Hand-written lexers

lrpar provides a generic lexing interface to which any lexer can plug into. Users can provide one or both of a custom lexeme type -- conforming to lrpar::Lexeme -- and a custom lexing type -- conforming to lrpar::NonStreamingLexer. If you wish to use a custom lexer, you will need to instantiate lrpar appropriately (both CTParserBuilder and RTParserBuilder).

For many purposes, the low-level control and performance that lrpar gives you is unneeded, and the boiler-plate that comes with it unwanted. Fortunately, lrlex provides the following convenience mechanisms to make it easier to use a hand-written lexer with lrpar:

  1. lrlex's normal LRNonStreamingLexer struct can be instantiated by an end-user with an input stream, a list of lexemes created from that input stream, and the newlines encountered while lexing that input stream. This saves having to define a custom instance of the lrpar::NonStreamingLexer trait.

  2. lrlex's DefaultLexeme struct can also be instantiated by end-users, saving having to define a custom instance of the lrpar::Lexeme trait.

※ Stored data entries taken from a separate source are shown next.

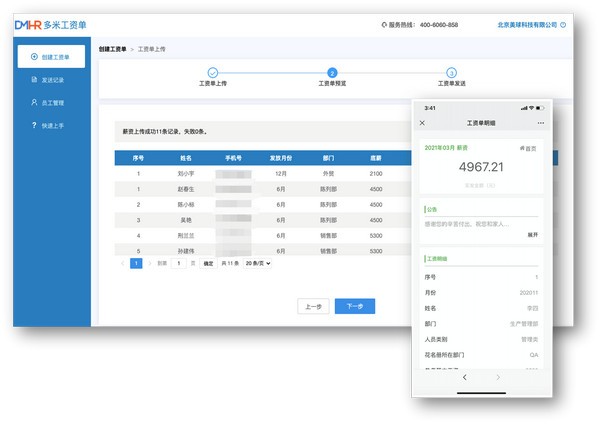Click the 确定 pagination confirm button

tap(208, 263)
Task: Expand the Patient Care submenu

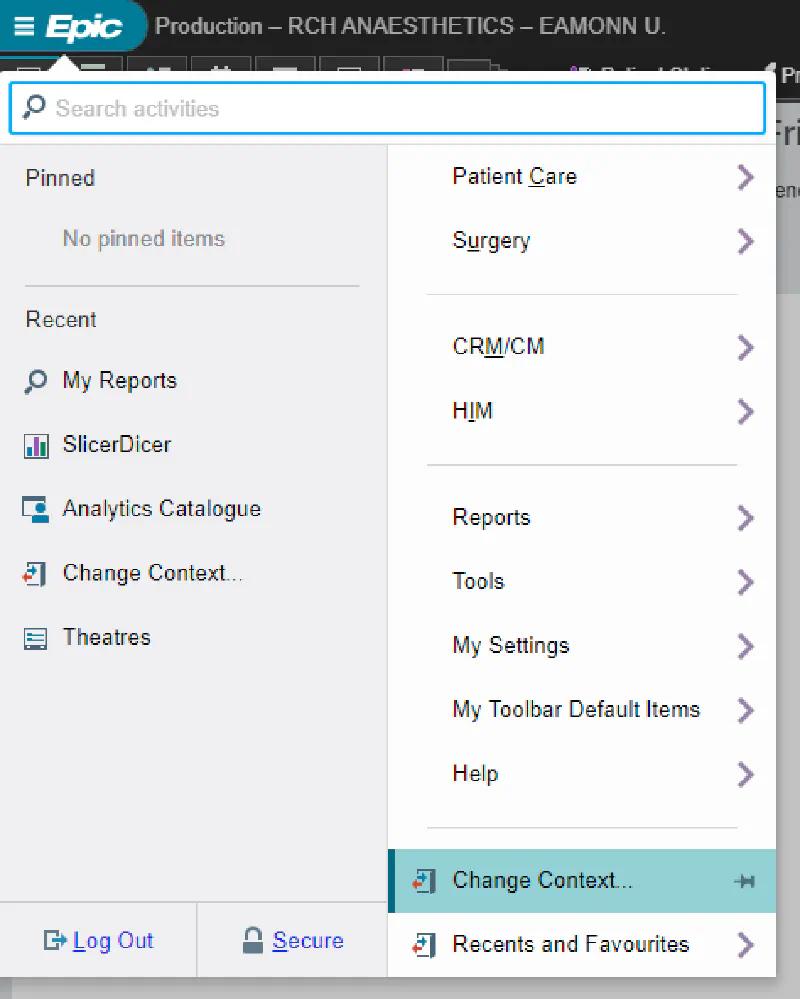Action: [745, 177]
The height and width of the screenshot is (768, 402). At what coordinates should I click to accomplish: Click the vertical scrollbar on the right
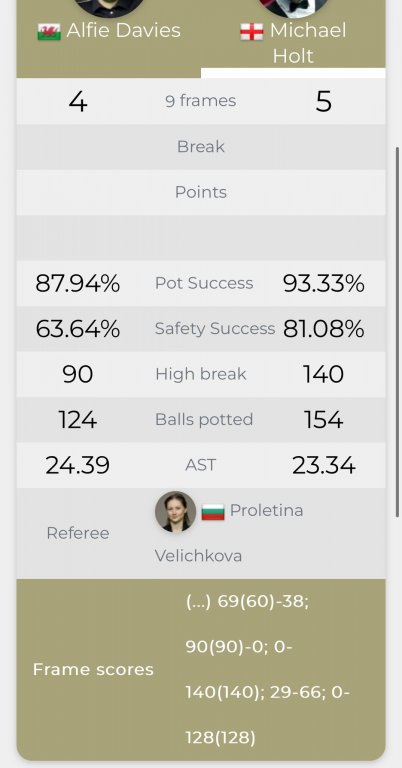pos(398,332)

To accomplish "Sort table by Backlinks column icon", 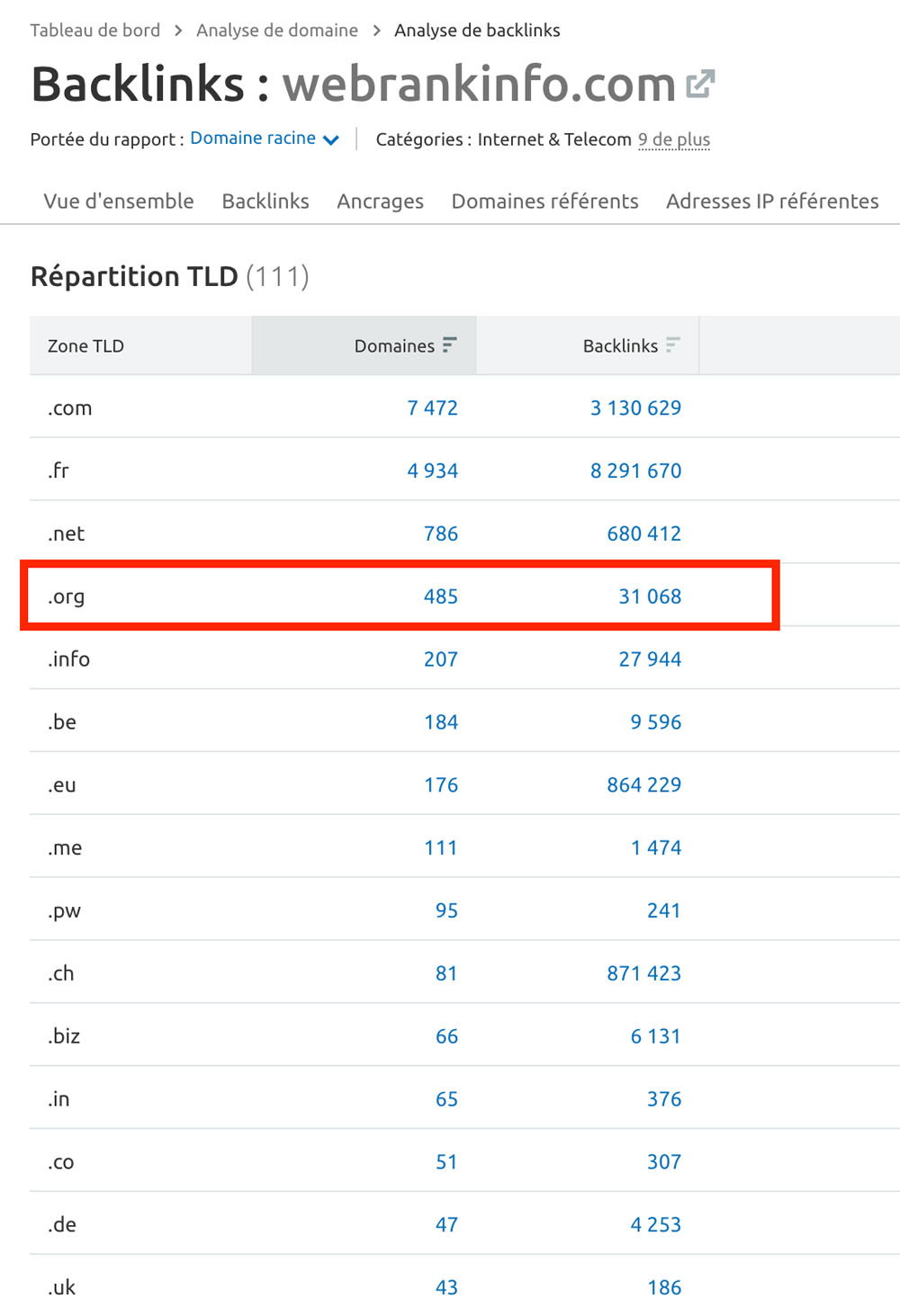I will [x=673, y=345].
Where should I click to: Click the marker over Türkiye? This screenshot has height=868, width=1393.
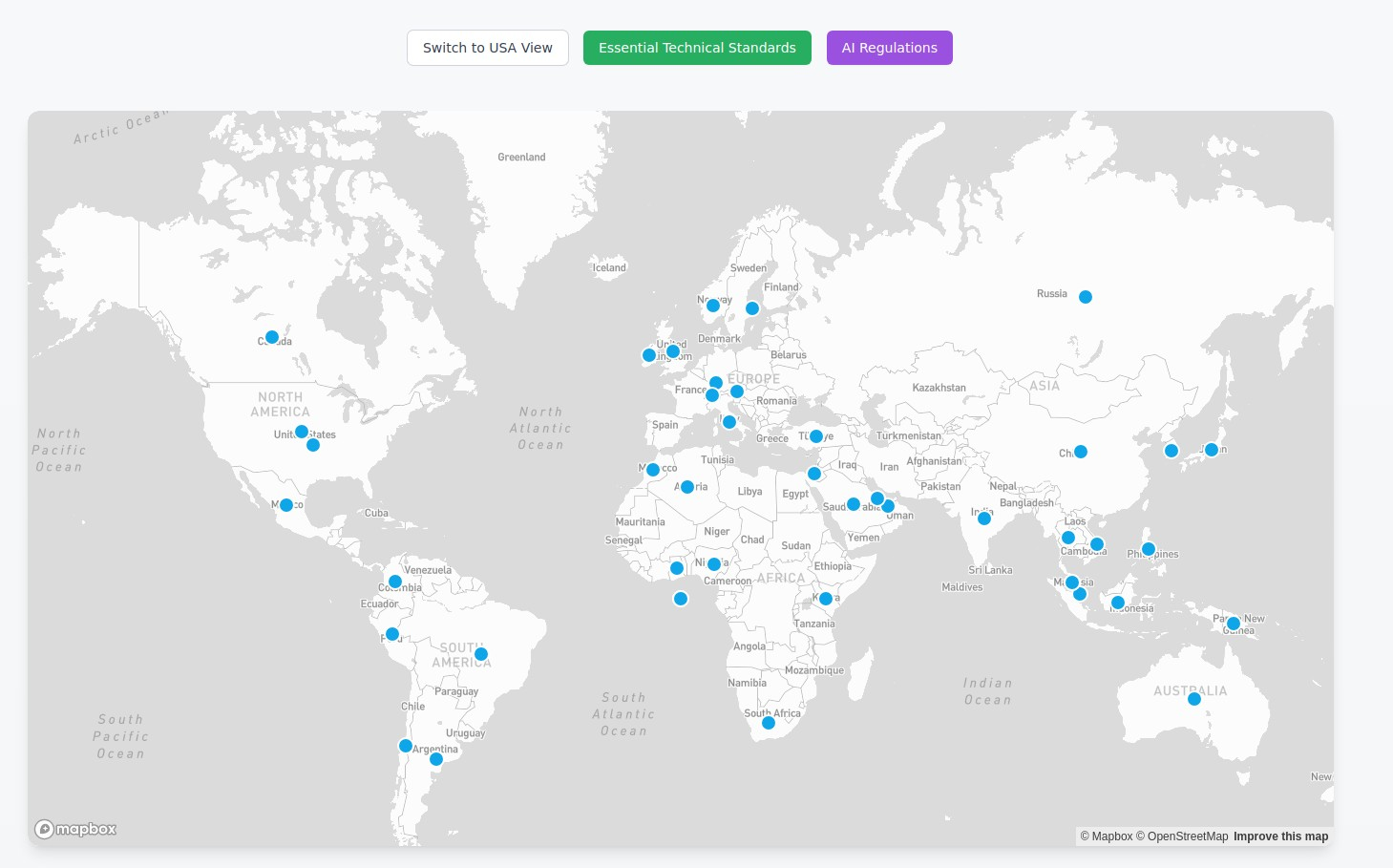coord(815,435)
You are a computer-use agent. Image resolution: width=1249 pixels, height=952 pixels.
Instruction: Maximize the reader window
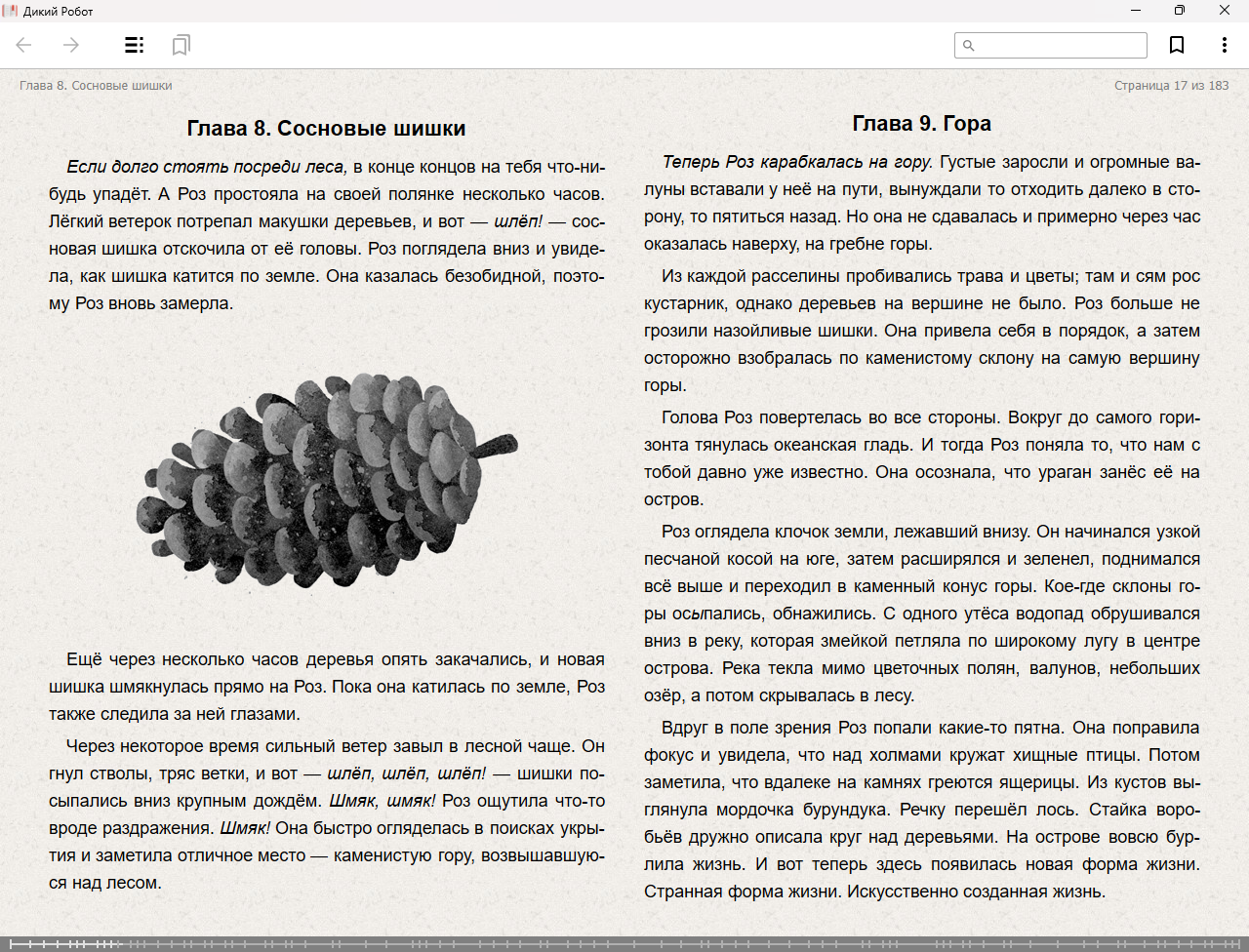coord(1180,11)
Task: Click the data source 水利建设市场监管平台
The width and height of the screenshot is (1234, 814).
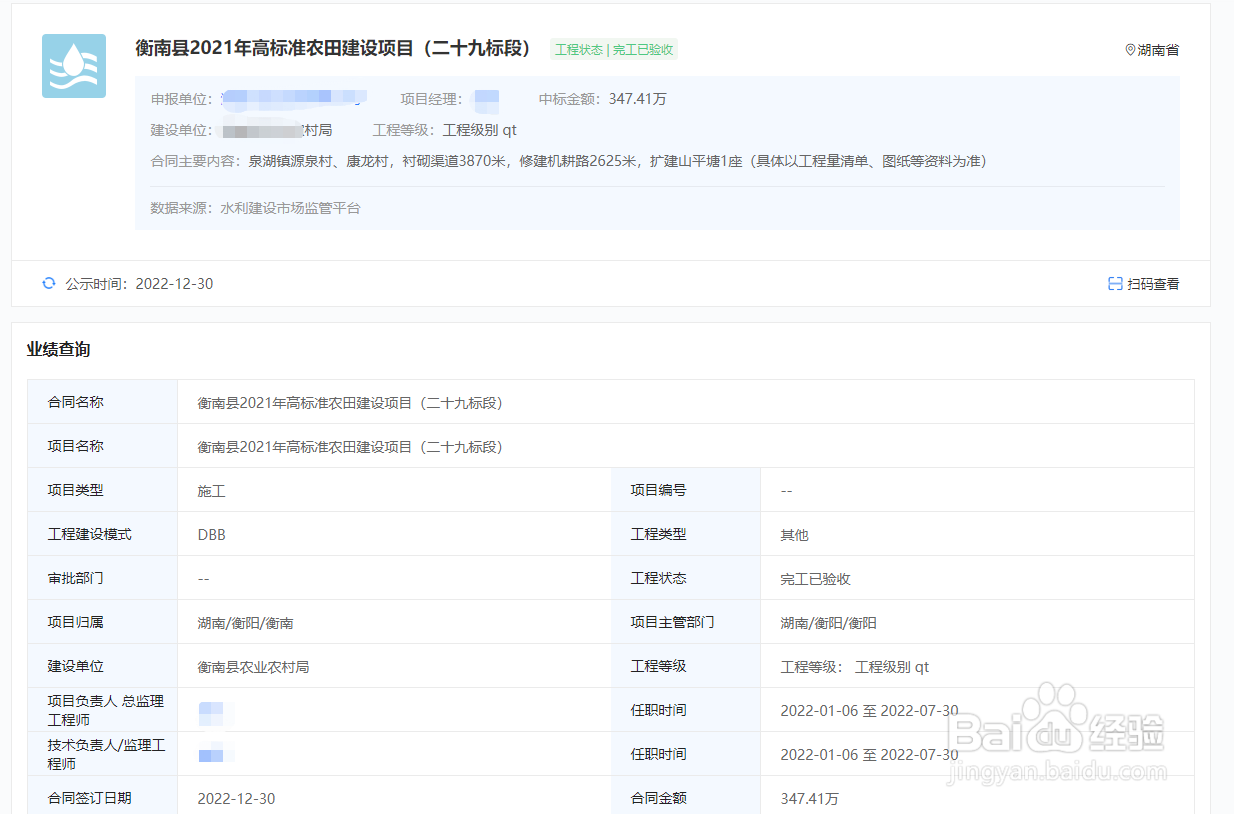Action: pyautogui.click(x=290, y=208)
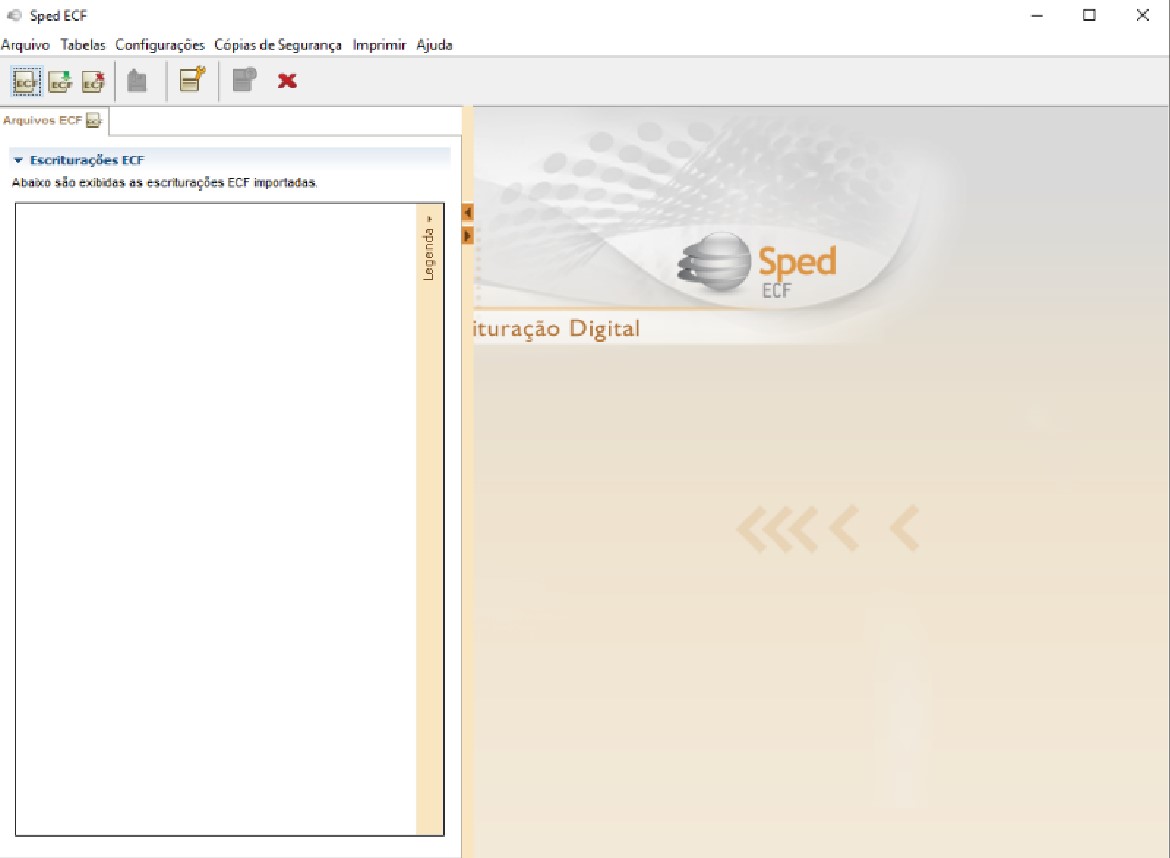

  3. lrlex exposes a ct_token_map function to be used from build.rs scripts which automatically produces a Rust module with one constant per token ID. ct_token_map is explicitly designed to be easy to use with lrpar's compile-time building.

Putting these together is then relatively easy. First a build.rs file for a hand-written lexer will look roughly as follows:

use cfgrammar::yacc::YaccKind;
use lrlex::{ct_token_map, DefaultLexerTypes};
use lrpar::CTParserBuilder;

fn main() {
    let ctp = CTParserBuilder::<DefaultLexerTypes<u8>>::new()
        .yacckind(YaccKind::Grmtools)
        .grammar_in_src_dir("grammar.y")
        .unwrap()
        .build()
        .unwrap();
    ct_token_map::<u8>("token_map", ctp.token_map(), None).unwrap()
}

This produces a module that can be imported with lrlex_mod!("token_map"). The module will contain one constant, prefixed with T_ per token identifiers in the grammar. For example, for the following grammar excerpt:

Expr -> Result<u64, ()>:
      Expr 'PLUS' Term { Ok($1? + $3?) }
    | Term { $1 }
    ;

the module will contain const T_PLUS: u8 = ...;.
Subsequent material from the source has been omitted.